I found some links to Serendip posts from another class I took called Ecological Imaginations with Anne if you are interested in reading more about the rheomode from other students:  Rheomode in Nature,Exercise in PoetryTaft Garden in Rheomode“I just can’t get the poetry of the trees”, and Revisiting.

jccohen's picture

gaps in our vocabulary



You ask some deep questions here about the relationship of language to knowledge, experience, and, ultimately, change, beginning with this essential question:  “Knowing is about making connections. How can we make connections to Nature and the ‘environment’ when these terms segregate all things ‘human’ from what is ‘natural’?”  I think it’s a leap to say that “(w)e are having a different conversation now, so maybe we need to be deliberate in our language and conscious of our meaning” – not that you can’t make that claim but rather it would be helpful to detail that a bit with some of the “conversation” or what’s getting taught as “environmental ed” now (check out Greenwood or Saylan & Blumstein for this).  Similarly, your google image example is powerful! and certainly speaks for our “conventional” representation of knowledge; I’d suggest amplifying or focusing this with some info about what’s happening with teaching “ecosystems” (or any of this material) in schools.  That is, put your own experience in that effective school system that nonetheless divided “nature” from “humans” (quotes!) into a larger context (Saylan & Blumstein, for ex.). 

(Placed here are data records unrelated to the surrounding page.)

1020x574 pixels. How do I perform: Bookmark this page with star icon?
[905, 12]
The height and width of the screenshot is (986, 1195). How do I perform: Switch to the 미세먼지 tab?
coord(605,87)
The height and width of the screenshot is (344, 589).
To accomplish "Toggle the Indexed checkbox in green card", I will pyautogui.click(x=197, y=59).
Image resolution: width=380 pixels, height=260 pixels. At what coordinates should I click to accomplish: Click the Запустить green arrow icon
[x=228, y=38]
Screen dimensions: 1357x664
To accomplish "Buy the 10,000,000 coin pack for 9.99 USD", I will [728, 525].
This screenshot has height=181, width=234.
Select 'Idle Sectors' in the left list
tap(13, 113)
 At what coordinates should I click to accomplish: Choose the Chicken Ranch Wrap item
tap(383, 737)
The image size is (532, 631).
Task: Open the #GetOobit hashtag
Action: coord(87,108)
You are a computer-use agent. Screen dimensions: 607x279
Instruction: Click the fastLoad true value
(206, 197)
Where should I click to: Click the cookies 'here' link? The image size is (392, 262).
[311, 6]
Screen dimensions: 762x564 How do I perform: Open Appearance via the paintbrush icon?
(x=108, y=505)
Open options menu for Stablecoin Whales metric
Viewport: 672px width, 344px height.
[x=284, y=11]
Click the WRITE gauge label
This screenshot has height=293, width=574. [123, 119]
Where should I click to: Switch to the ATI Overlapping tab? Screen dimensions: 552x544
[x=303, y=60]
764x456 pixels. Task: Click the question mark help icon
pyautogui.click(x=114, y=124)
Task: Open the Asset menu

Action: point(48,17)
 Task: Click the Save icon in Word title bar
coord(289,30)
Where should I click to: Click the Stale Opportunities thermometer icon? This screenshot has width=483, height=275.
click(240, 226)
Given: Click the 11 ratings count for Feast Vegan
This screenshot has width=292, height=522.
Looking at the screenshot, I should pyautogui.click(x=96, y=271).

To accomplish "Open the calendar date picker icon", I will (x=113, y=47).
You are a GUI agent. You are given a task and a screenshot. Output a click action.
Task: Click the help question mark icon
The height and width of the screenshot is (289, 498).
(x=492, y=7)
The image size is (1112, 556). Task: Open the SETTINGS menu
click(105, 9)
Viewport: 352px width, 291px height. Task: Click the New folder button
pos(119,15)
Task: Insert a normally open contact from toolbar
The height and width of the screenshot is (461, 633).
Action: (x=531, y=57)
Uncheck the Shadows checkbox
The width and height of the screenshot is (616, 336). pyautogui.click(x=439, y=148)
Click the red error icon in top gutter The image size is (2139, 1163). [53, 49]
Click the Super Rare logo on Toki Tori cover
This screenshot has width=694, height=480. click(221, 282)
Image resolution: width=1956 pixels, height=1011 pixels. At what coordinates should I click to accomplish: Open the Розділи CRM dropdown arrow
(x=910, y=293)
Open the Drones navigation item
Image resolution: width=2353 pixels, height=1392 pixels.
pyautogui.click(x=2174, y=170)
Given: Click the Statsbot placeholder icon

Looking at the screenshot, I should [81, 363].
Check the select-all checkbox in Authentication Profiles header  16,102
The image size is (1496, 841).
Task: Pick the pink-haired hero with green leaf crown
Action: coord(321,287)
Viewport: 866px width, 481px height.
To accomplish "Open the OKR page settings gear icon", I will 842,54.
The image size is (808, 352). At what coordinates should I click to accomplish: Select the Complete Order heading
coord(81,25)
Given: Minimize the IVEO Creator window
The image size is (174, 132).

“I believe that there is a gap in our vocabulary; we are talking about something that we do not have a word for, so we substitute related words.”  What a powerful articulation of the limits of language!  I find myself convinced by your argument that a “new language” is too precarious an undertaking, and that instead we need to “reframe” so that language takes on new meaning through new contexts, new stories.  And now I’m wanting you to push this further:  What kinds of stories will enable or even generate what kinds of reclaiming of language?  Something to keep in mind and work with as we enter this section of the course, focused more on practice!